◆ **Selected extract**:
--

Boris Johnson calls for scientist Tim Hunt to be reinstated, claiming it’s a scientific fact that women cry more than men
Boris Johnson has called for Tim Hunt, the scientist who resigned from his senior academic positions after making provocative comments about women at a conference last week, to be given his jobs back.
The London Mayor claims it is a “fact” that women cry more than men, and Hunt should therefore not be punished for his comments.
Speaking to an audience of science journalists in Seoul, Hunt said: “Let me tell you about my trouble with girls. Three things happen when they are in the lab: you fall in love with them, they fall in love with you, and when you criticise them they cry.”
The resulting backlash caused the pre-eminent scientist, who won a Nobel prize for his research into cell development in the 1980s, to step down from his positions at the Royal Society and University College London.
But in an article for the Daily Telegraph, Johnson said Hunt had been “pointing out a natural phenomenon”, and that he “should be reinstated forthwith to his academic positions”.
To back up his point, he used the example of a study into crying by Professor Ad Vingerhoets of Tilburg University, which showed how women cry on average 30-64 times a year, while men cry between six and 17 times a year.
Whether you say it is a function of biology or social expectation, it is a fact that – on the whole – men and women express emotion differently. There is, in other words, a gender difference, and it should not be an offence to say that.

--

◆ **Information supplied**:
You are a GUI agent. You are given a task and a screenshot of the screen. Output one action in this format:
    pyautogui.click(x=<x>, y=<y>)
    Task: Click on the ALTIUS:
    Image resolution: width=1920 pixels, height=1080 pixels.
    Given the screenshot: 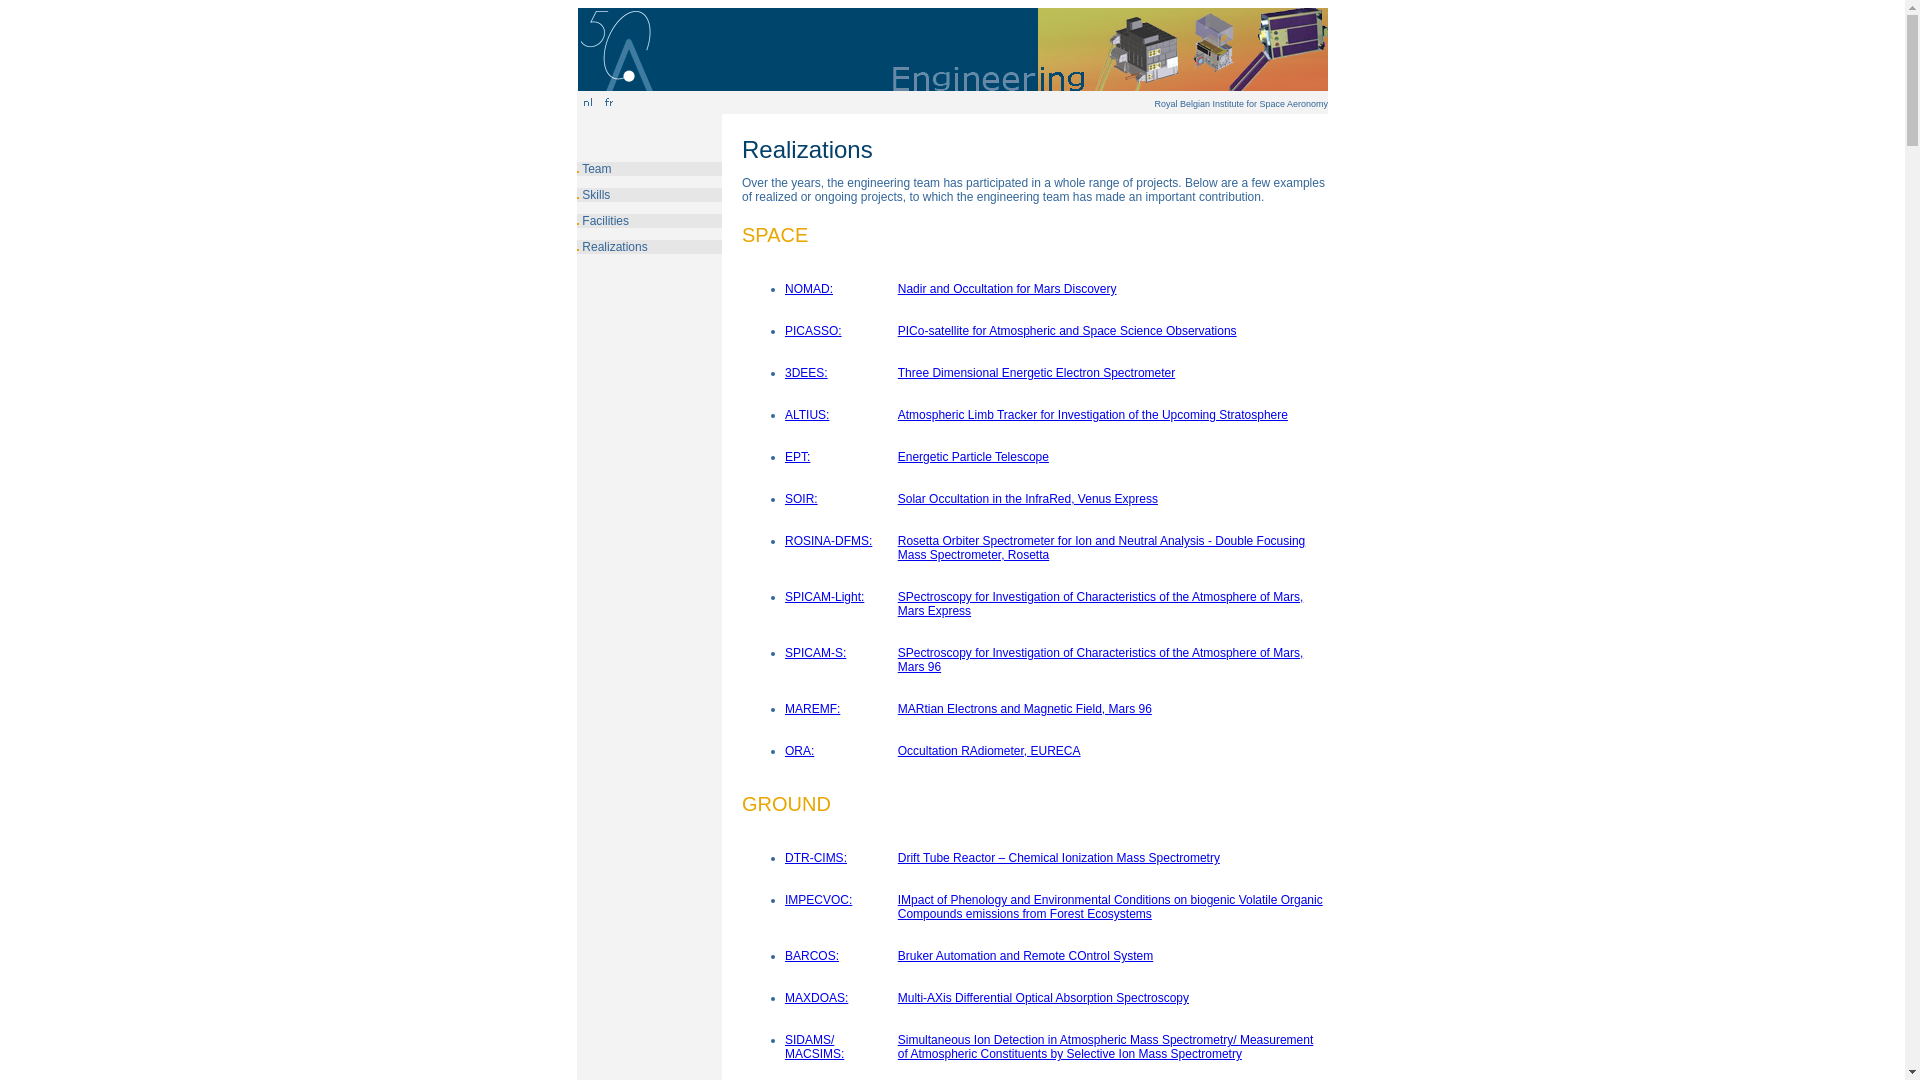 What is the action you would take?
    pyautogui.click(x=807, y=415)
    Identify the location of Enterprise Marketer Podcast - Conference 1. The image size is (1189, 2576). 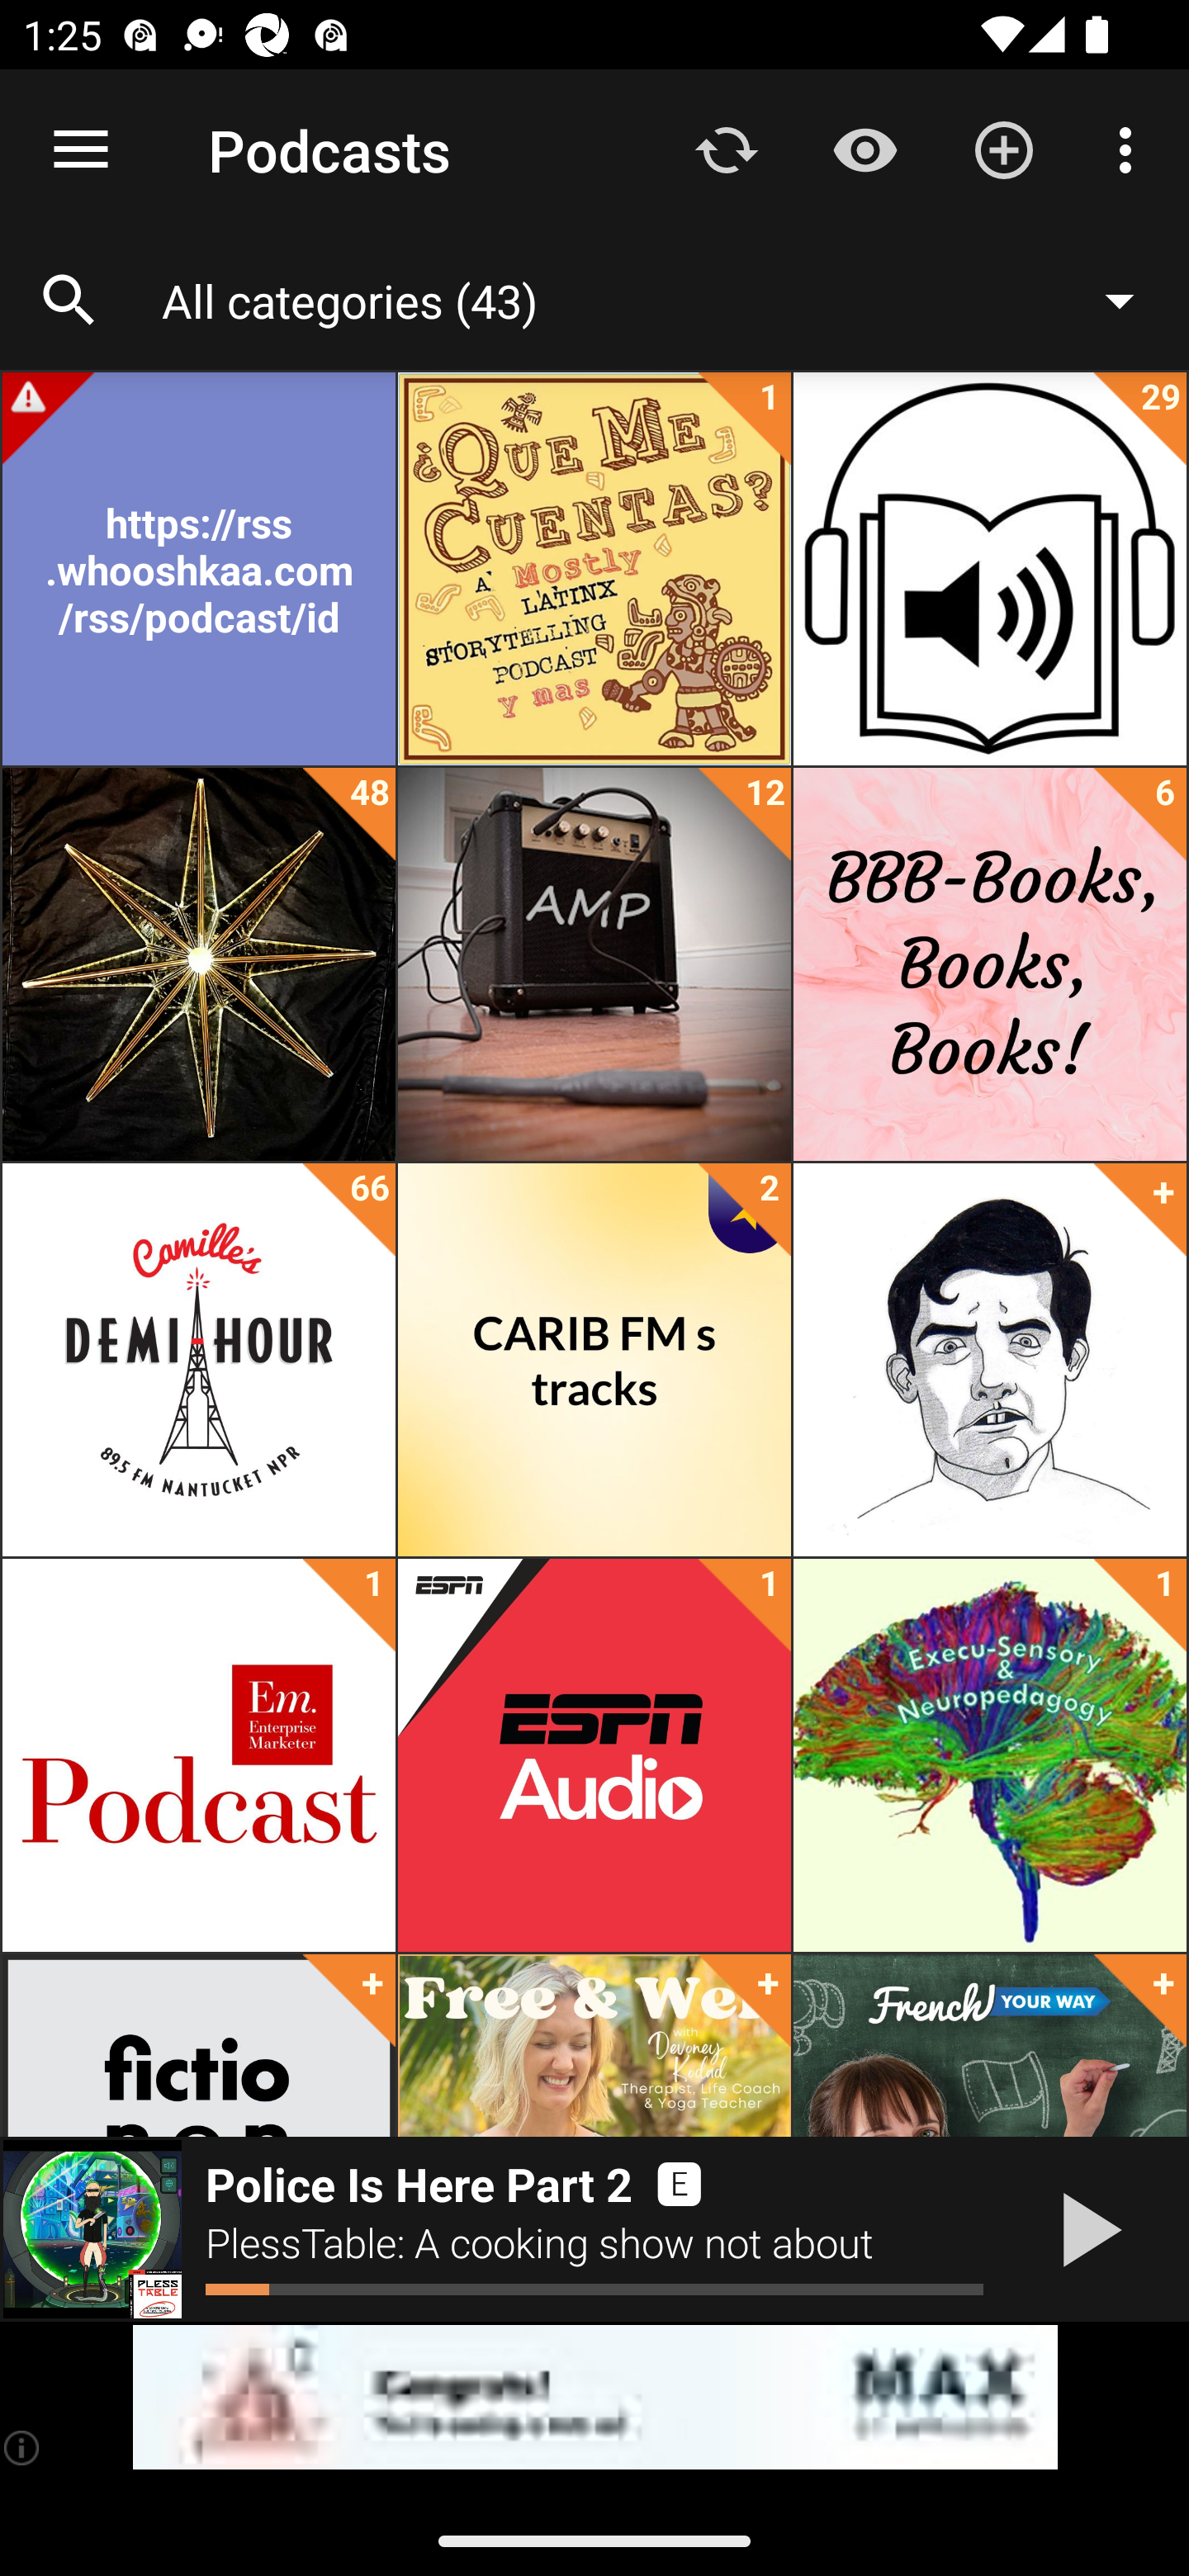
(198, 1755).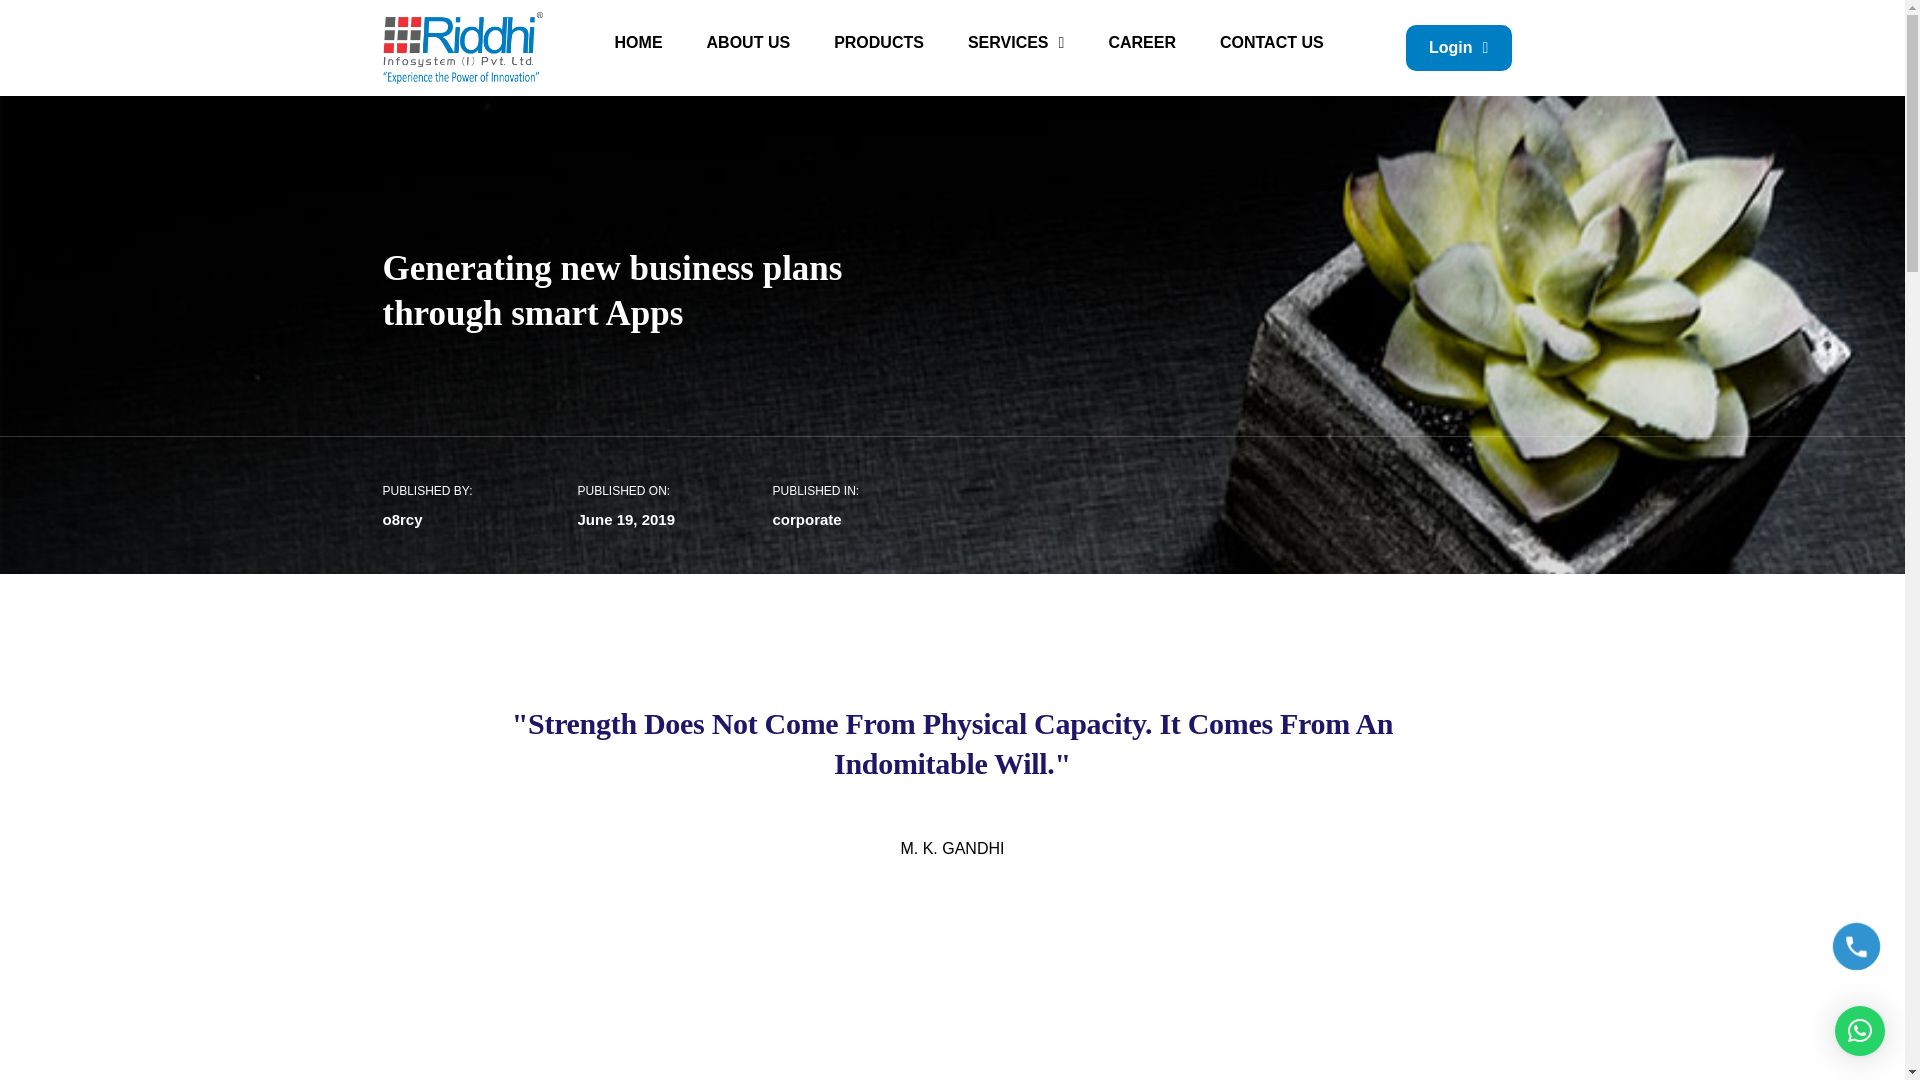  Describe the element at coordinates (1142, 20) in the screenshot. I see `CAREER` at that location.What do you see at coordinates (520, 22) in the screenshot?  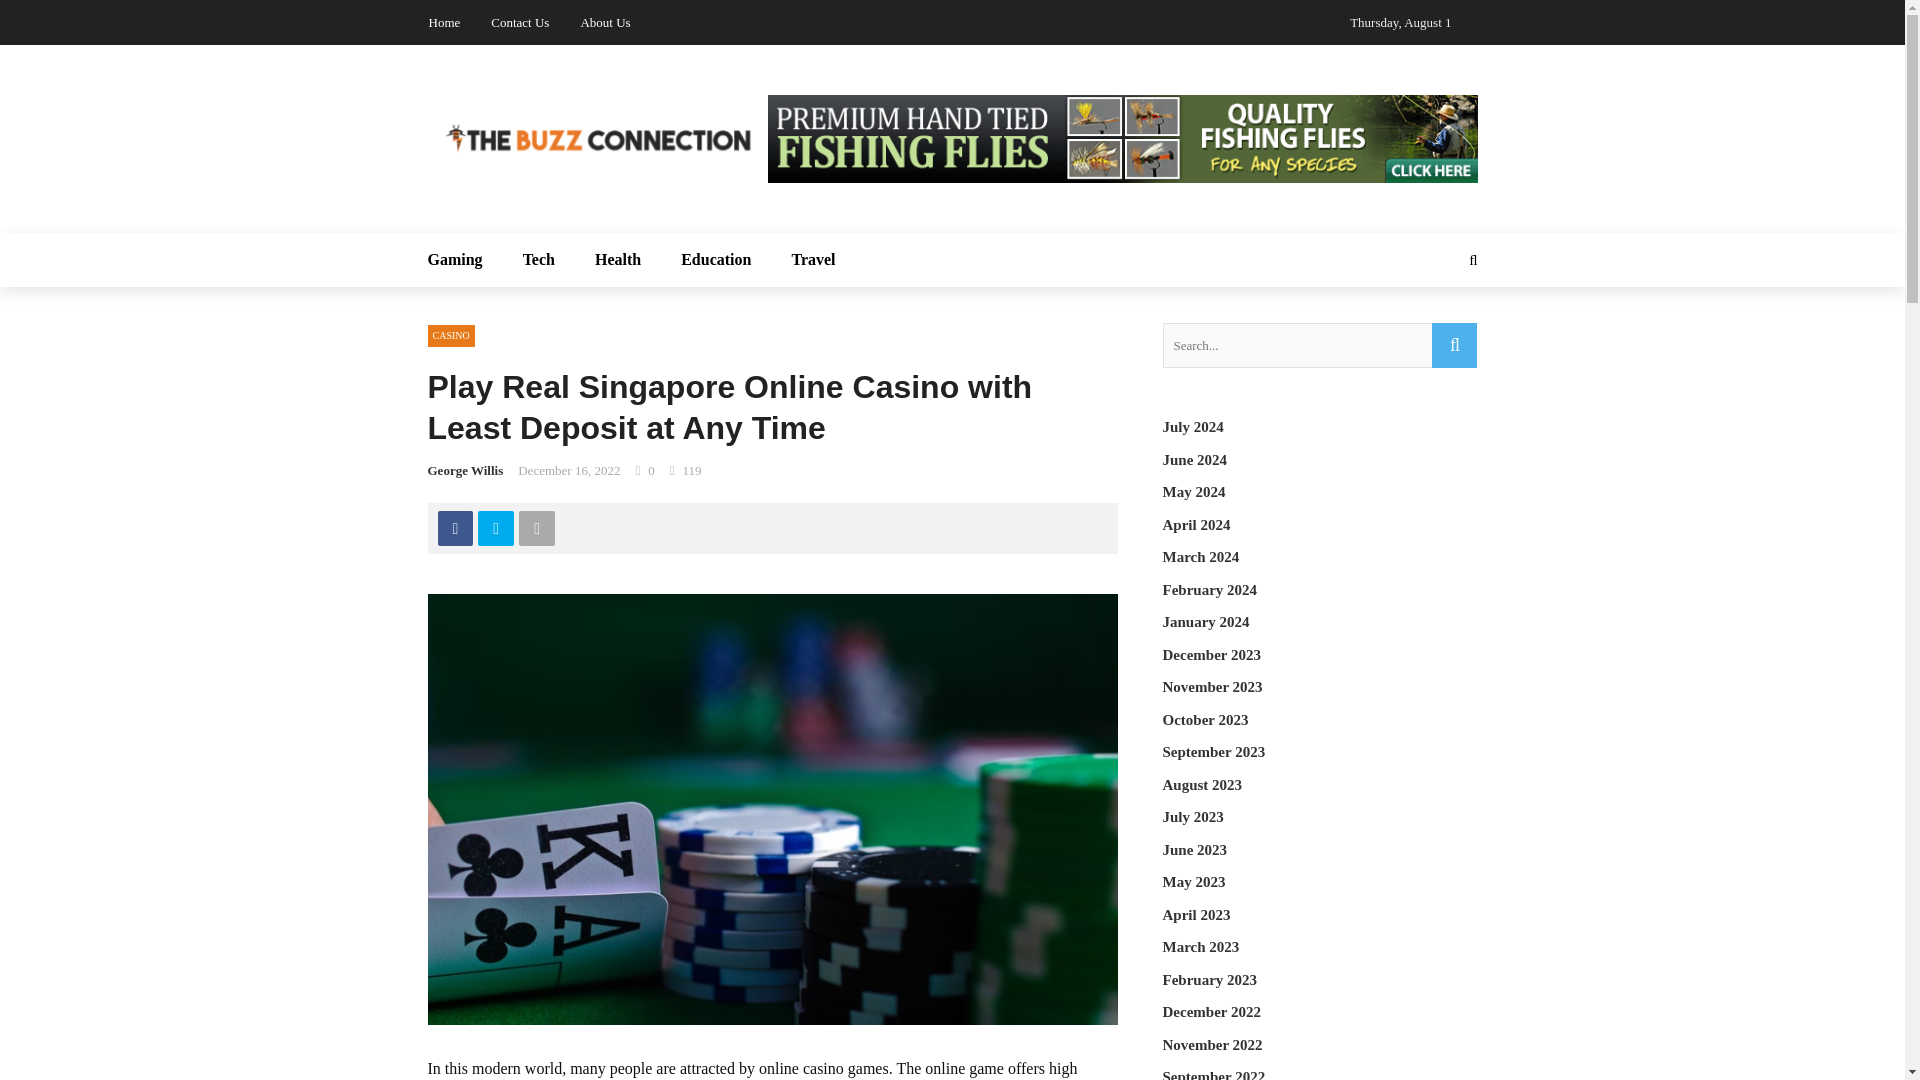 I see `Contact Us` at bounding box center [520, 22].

--

◆ **The problem**:
Answer these questions from the article on Tim Hunt:
1. In which city was Hunt speaking when he made his comments?
2. From which two institutions did Hunt step down?
3. In which newspaper did Johnson's article appear?
The rows are separate material from the article on Tim Hunt.

◆ **Solution below**:
1. Seoul
2. The Royal Society and University College London
3. The Daily Telegraph